▸ Stored entries:
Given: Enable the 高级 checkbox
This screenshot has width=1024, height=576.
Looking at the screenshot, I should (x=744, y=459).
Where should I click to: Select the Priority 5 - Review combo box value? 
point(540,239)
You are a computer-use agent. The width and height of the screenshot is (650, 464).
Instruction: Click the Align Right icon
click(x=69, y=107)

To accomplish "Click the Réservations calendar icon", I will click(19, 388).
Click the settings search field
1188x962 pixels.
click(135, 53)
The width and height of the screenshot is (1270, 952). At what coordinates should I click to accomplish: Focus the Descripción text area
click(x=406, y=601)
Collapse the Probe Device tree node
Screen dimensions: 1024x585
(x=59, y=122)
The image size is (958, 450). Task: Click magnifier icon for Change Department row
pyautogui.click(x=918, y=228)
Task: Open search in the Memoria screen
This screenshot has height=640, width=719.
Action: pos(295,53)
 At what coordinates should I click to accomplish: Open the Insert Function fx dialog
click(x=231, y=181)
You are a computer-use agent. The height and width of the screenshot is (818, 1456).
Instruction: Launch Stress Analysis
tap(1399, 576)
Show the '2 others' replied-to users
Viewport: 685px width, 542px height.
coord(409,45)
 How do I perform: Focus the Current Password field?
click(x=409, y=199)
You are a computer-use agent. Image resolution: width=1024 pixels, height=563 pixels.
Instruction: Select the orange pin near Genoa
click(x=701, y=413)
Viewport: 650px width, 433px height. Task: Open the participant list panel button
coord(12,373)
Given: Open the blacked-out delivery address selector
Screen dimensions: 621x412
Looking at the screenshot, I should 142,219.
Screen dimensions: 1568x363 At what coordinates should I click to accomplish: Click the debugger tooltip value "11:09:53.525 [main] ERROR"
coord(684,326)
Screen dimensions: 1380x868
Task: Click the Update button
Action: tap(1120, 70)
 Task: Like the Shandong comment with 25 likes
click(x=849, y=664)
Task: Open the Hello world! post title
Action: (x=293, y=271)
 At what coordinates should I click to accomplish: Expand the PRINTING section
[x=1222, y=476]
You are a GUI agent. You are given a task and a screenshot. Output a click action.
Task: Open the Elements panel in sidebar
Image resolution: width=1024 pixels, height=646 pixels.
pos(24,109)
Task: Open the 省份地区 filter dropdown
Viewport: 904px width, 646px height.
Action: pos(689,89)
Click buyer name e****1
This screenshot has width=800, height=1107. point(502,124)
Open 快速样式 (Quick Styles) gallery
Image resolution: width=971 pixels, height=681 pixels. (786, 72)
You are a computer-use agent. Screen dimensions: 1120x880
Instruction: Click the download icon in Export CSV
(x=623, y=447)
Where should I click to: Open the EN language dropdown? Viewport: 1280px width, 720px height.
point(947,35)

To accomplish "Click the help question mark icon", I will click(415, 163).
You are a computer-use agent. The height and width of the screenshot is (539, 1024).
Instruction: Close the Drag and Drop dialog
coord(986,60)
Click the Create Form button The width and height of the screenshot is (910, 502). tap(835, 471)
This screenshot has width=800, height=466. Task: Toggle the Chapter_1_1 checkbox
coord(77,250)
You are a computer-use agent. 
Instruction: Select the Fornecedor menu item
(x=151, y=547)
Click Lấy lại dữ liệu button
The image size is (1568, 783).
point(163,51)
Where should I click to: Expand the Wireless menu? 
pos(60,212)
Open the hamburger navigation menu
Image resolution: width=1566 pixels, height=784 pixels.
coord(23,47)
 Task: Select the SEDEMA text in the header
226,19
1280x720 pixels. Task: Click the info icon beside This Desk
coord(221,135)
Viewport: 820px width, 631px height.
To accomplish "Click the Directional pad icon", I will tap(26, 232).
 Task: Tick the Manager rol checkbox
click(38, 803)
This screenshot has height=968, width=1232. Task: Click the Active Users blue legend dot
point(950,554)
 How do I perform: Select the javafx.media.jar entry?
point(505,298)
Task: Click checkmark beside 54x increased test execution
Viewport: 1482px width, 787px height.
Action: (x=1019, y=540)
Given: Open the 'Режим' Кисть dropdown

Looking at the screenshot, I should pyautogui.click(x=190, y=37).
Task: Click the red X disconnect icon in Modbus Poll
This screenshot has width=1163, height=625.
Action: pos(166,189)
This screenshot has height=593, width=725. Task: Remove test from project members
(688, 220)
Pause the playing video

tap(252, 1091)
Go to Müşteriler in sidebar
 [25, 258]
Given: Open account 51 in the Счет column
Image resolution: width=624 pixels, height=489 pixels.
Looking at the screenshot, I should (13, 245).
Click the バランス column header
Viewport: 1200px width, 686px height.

▸ TASK DESCRIPTION: Write out each line above that contains the word "will".

▸ RESULT OF THIS EXERCISE:
To accomplish "Click the Réservations calendar icon", I will click(19, 388).
To accomplish "Click the help question mark icon", I will click(415, 163).
To accomplish "Click the Directional pad icon", I will tap(26, 232).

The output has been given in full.